“Alike they are, though in much they differ—
Strong resemblance is ’twixt the twain;
So that sometimes you may question whether
It can be Pleasure you feel, or Pain.
Thus ’tis, that whatever of deep emotion
Stirreth the heart—be it grave or gay
Tears are the Symbol—from feeling’s ocean
These are the fountains that rise to-day.

“Should not this teach us calmly to welcome
Pleasure when smiling our hearths beside?
If she be the substance, how dark the shadow;
Close doth it follow, the near allied.
Or if Pain long o’er our threshold hover,
Let us not question but Pleasure nigh
Bideth her time her face to discover,
Rainbow of Hope in a clouded sky.”

Yes, it was a good time. To look at us round that dinner-table, you’d have said there was nothing but pleasure in the world.
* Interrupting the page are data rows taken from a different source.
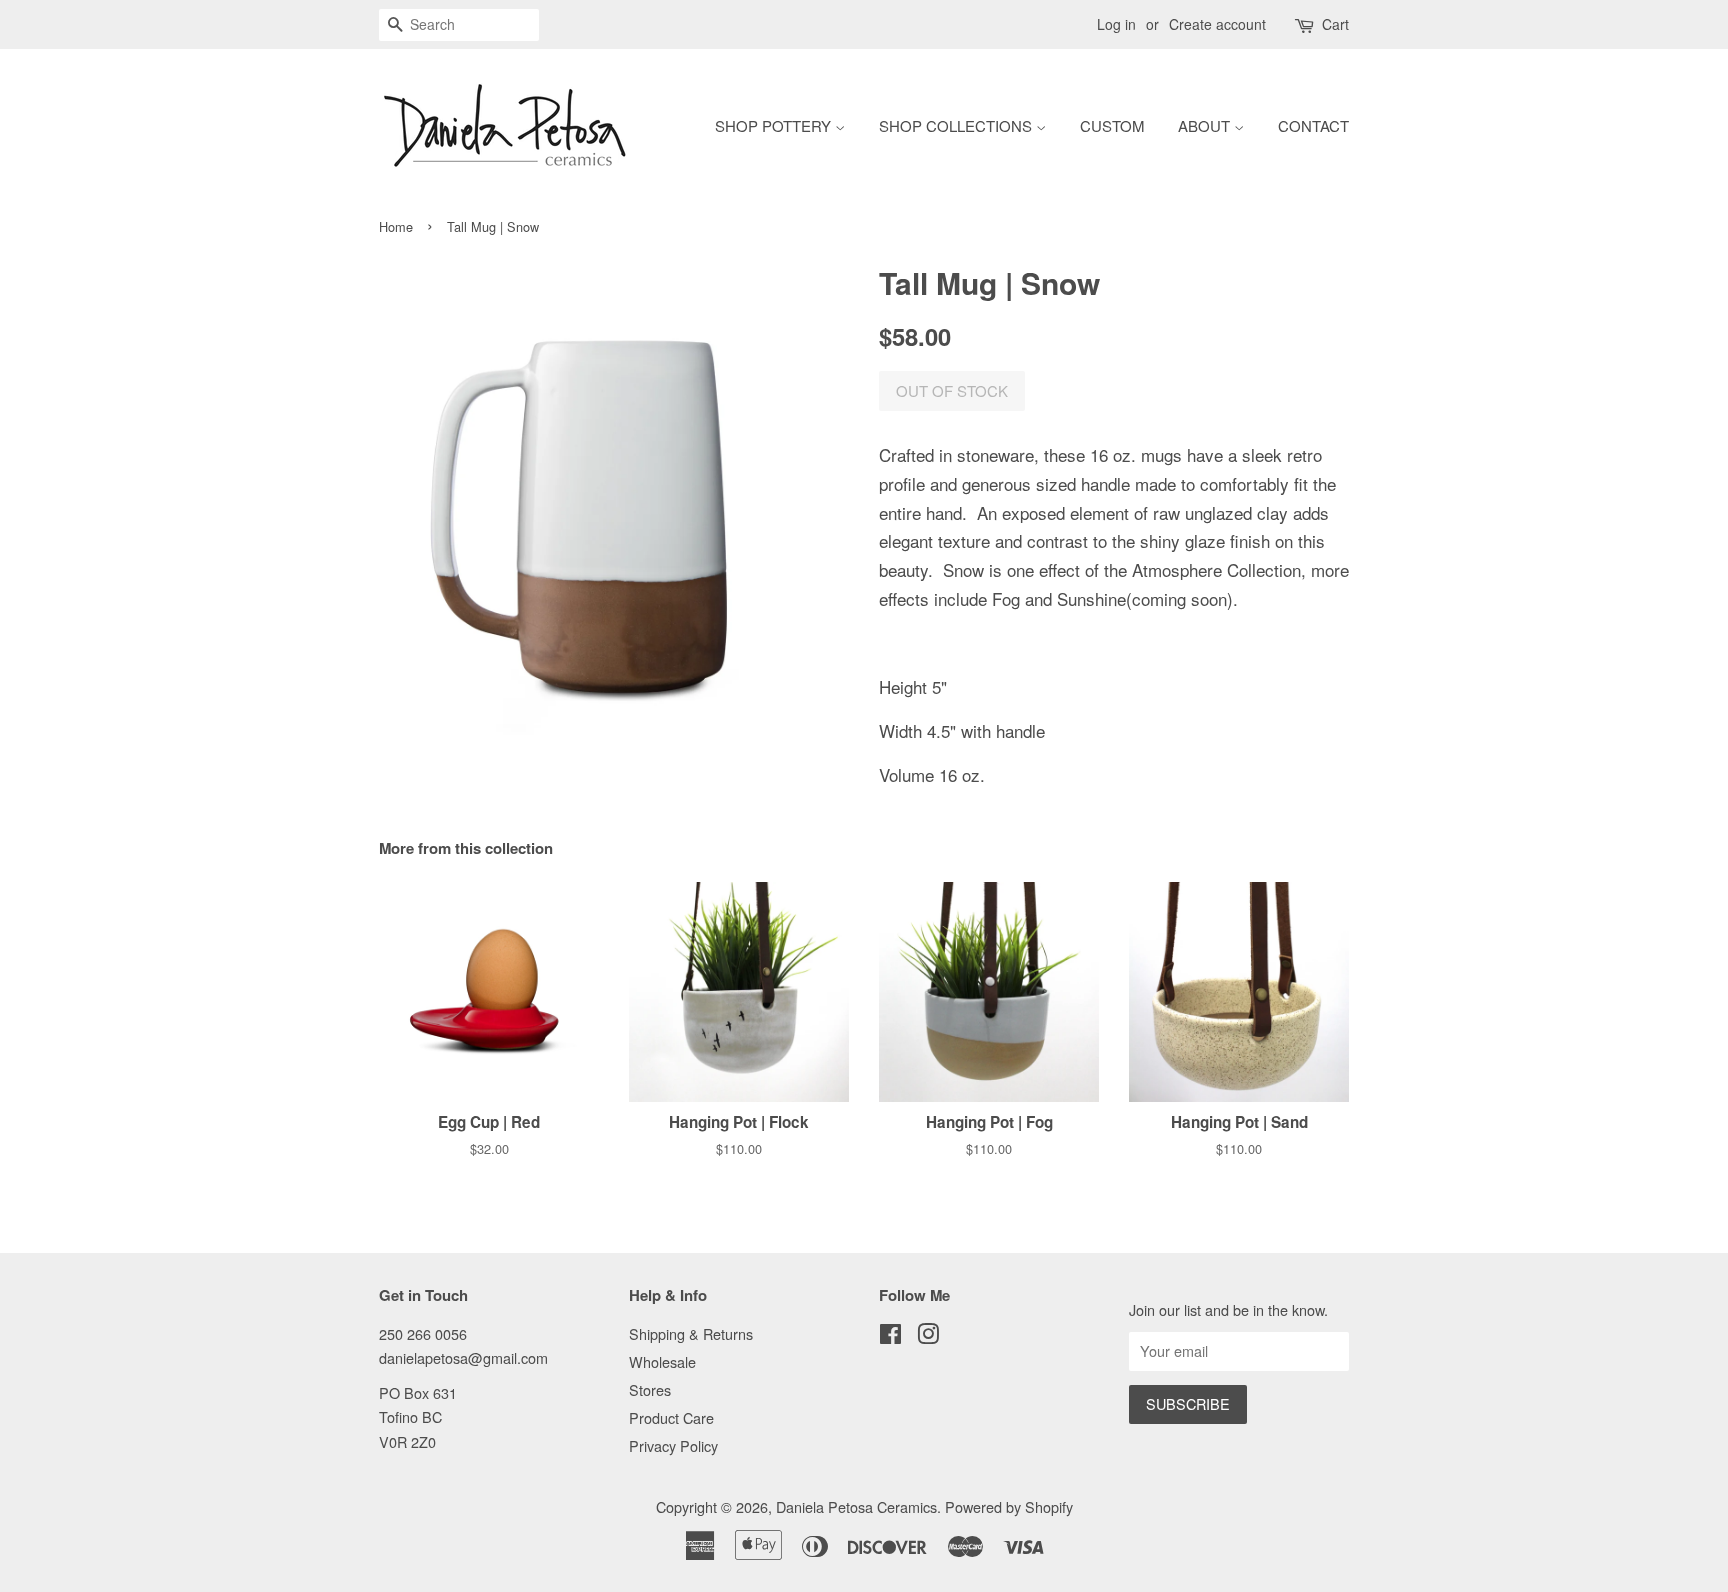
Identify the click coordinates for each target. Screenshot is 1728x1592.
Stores (650, 1389)
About (1206, 125)
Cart (1335, 24)
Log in (1116, 24)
Not but that ever and anon the poor young gipsy woman’s troubled face and her sad wild eyes, and the warning some subtle instinct seemed to be whispering to her about her husband, would rise between me and the light.

The afternoon was wearing on when I got back to the glade with William Whitney (for we had all gone strolling about after dinner) and found some of the ladies there. Mrs. Todhetley had gone into Rednal’s cottage to talk to his wife, Jessy; Anna was below in the dell; all the rest were in the glade. A clean-looking, stout old lady, in a light cotton gown and white apron, a mob cap with a big border and bow of ribbon in front of it, turned round from talking to them, smiled, and made me a curtsy.

The face seemed familiar to me: but where had I seen it before? Helen Whitney, seeing my puzzled look, spoke up in her free manner.

“Have you no memory, Johnny Ludlow? Don’t you remember Mrs. Ness!—and the fortune she told us on the cards?”

It came upon me with a rush. That drizzling Good Friday afternoon at Miss Deveen’s, long ago, and Helen smuggling up the old lady from downstairs to tell her fortune. But what brought her here? There seemed to be no connection between Miss Deveen’s house in town and Briar Wood in Worcestershire. I could not have been more at sea had I seen a Chinese lady from Pekin. Miss Deveen laughed.

“And yet it is so easy of explanation, Johnny, so simple and straightforward,” she said. “Mrs. Ness chances to be aunt to Rednal’s wife, and she is staying down here with them.”

Simple it was—as are most other puzzles when you have the clue. The old woman was a great protégée of Miss Deveen’s, who had known her through her life of misfortune: but Miss Deveen did not before know of her relationship to Rednal’s wife or that she was staying at their cottage. They had been talking of that past afternoon and the fortune-telling in it, when I and Bill came up.

“And what I told you, miss, came true—now didn’t it?” cried Mrs. Ness to Helen.